22.10.2012 11: 20:40 [xxxx.ReindexJob]错误无法更新可搜索的索引,类org.compass.core.engine.SearchEngineException:
无法为子索引[product]打开编写器;嵌套异常是
org.apache.lucene.store.LockObtainFailedException:Lock获取定时
出:
SimpleFSLock @ / home / xxx / tomcat / searchable-index / index / product / lucene -a7bbc72a49512284f5ac54f5d7d32849 -write.lock根据上次执行作业的日志,重新建立索引没有任何错误,工作完成成功完成。但是,这次重新索引操作抛出了锁定异常,就好像之前的操作未完成并且锁定尚未释放。直到重新启动应用程序才会释放锁。



我们试图通过手动打开锁定索引来解决问题,这会导致将以下错误打印到日志:


22.10.2012 11:21:30 [manager.IndexWritersManager]错误非法状态,将索引编写器标记为open,而另一个被标记为
为子索引打开[产品]


在此之后,工作似乎正常工作,不再次陷入锁定状态。但是,这会导致应用程序不断使用100%的CPU资源。以下是石英工作代码的缩短版本。



任何帮助将不胜感激解决问题,提前致谢。

  class ReindexJob {

def compass
...

static lastIndexed

static triggers = {
//每天每分钟(在xx:xx:30),启动延迟2分钟
// cronExpression:smh DMW [Y]
cron名称:ReindexTrigger,cronExpression:30 * * * *?,startDelay:120000
}

def execute(){
if(ConcurrencyHelper.isLocked(ConcurrencyHelper。 Locks.LUCENE_INDEX)){
log.error(搜索索引已被锁定,不做任何事情。)
return
}

try {
boolean acquiredLock = ConcurrencyHelper.lock(ConcurrencyHelper.Locks.LUCENE_INDEX,ReindexJob)
if(!acquiredLock){
log.warn(无法锁定搜索索引,不做任何事情。
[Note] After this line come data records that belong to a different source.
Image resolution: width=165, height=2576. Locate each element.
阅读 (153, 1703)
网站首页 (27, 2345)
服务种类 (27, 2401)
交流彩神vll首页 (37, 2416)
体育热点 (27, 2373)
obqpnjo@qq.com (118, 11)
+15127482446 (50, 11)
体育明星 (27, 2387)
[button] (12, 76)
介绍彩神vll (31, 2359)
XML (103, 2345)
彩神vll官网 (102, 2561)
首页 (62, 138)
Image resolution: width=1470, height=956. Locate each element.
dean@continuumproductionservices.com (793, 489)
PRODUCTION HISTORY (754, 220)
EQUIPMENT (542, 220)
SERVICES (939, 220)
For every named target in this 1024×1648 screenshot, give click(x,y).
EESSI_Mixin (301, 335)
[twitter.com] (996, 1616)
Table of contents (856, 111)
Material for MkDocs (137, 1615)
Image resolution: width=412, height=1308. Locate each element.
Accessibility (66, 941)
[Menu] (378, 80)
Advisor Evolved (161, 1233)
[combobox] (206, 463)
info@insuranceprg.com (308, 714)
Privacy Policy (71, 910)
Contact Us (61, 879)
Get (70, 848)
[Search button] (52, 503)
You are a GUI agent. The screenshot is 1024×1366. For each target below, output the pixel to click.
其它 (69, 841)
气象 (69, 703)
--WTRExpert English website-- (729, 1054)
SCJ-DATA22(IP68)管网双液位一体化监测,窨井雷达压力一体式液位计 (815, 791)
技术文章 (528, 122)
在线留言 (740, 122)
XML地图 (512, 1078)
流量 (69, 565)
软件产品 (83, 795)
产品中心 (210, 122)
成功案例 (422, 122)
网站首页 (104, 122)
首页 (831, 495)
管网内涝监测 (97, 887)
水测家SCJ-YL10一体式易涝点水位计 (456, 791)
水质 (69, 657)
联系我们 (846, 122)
)
返回
}

日历reindexDate = lastIndexed
日历newReindexDate = Calendar.instance
if(!reindexDate){
reindexDate = Calendar.instance
reindexDate.add(Calendar.MINUTE,-3)
lastIndexed = reindexDate
}

log.debug(+++ Starting ReindexJob,last indexed $ {TextHelper.formatDate (yyyy-MM-dd HH:mm:ss,reindexDate.time)} +++)
长启动= System.currentTimeMillis()

字符串reindexMessage =

//检索自上次作业以来已修改的产品的ID
String productQuery =从产品中选择p.id ...
List< Long> productIds = Product.executeQuery(productQuery,[lastIndexedDate:reindexDate.time,lastIndexedCalendar:reindexDate])

if(productIds){
reindexMessage + =Found $ {productIds。 size()} product tos reindex。

final int BATCH_SIZE = 10
Long time = TimeHelper.timer {
for(int inserted = 0; inserted< productIds.size();插入+ = BATCH_SIZE){
log.debug(从{插入的+1}到$ {Math.min(插入的+ BATCH_SIZE,productIds.size())}:$ { productIds.subList(插入,Math.min(插入+ BATCH_SIZE,productIds.size()))})
Product.reindex(productIds.subList(插入的,Math.min(插入的+ BATCH_SIZE,productIds.size ))))
Thread.sleep(250)
}
}

reindexMessage + =($ {time / 1000} s)。
}其他{
reindexMessage + =没有产品重新索引。


log.debug(reindexMessage)

//重新索引品牌
Brand.reindex()

lastIndexed = newReindexDate

log.debug(+++ Finished ReindexJob($ {(System.currentTimeMillis() - start)/ 1000} s)+++)
} catch (例外e){
log.error(无法更新可搜索索引,$ {e.class}:$ {e.message})
if(e instanceof org.apache.lucene.store .LockObtainFailedException || e instanceof org.compass.core.engine.SearchEngineException){
log.info(这是一个Lucene索引锁定异常。)
for(String subIndex in compass.searchEngineIndexManager.getSubIndexes ()){
if(compass.searchEngineIndexManager.isLocked(subIndex)){
log.info(发布针对子索引$ {subIndex}的Lucene索引锁)
compass.searchEngineIndexManager。 releaseLock(subIndex)
}
}
}
}最后{
ConcurrencyHelper.unlock(ConcurrencyHelper.Locks.LUCENE_INDEX,ReindexJob)
}
}
}

基于JMX CPU示例,看起来Compass正在幕后进行一些调度。从1分钟的CPU样本看来,当比较正常和100%的CPU实例时,看起来有几点不同:


  • org.apache.lucene .index.IndexWriter.doWait()正在使用大部分CPU时间。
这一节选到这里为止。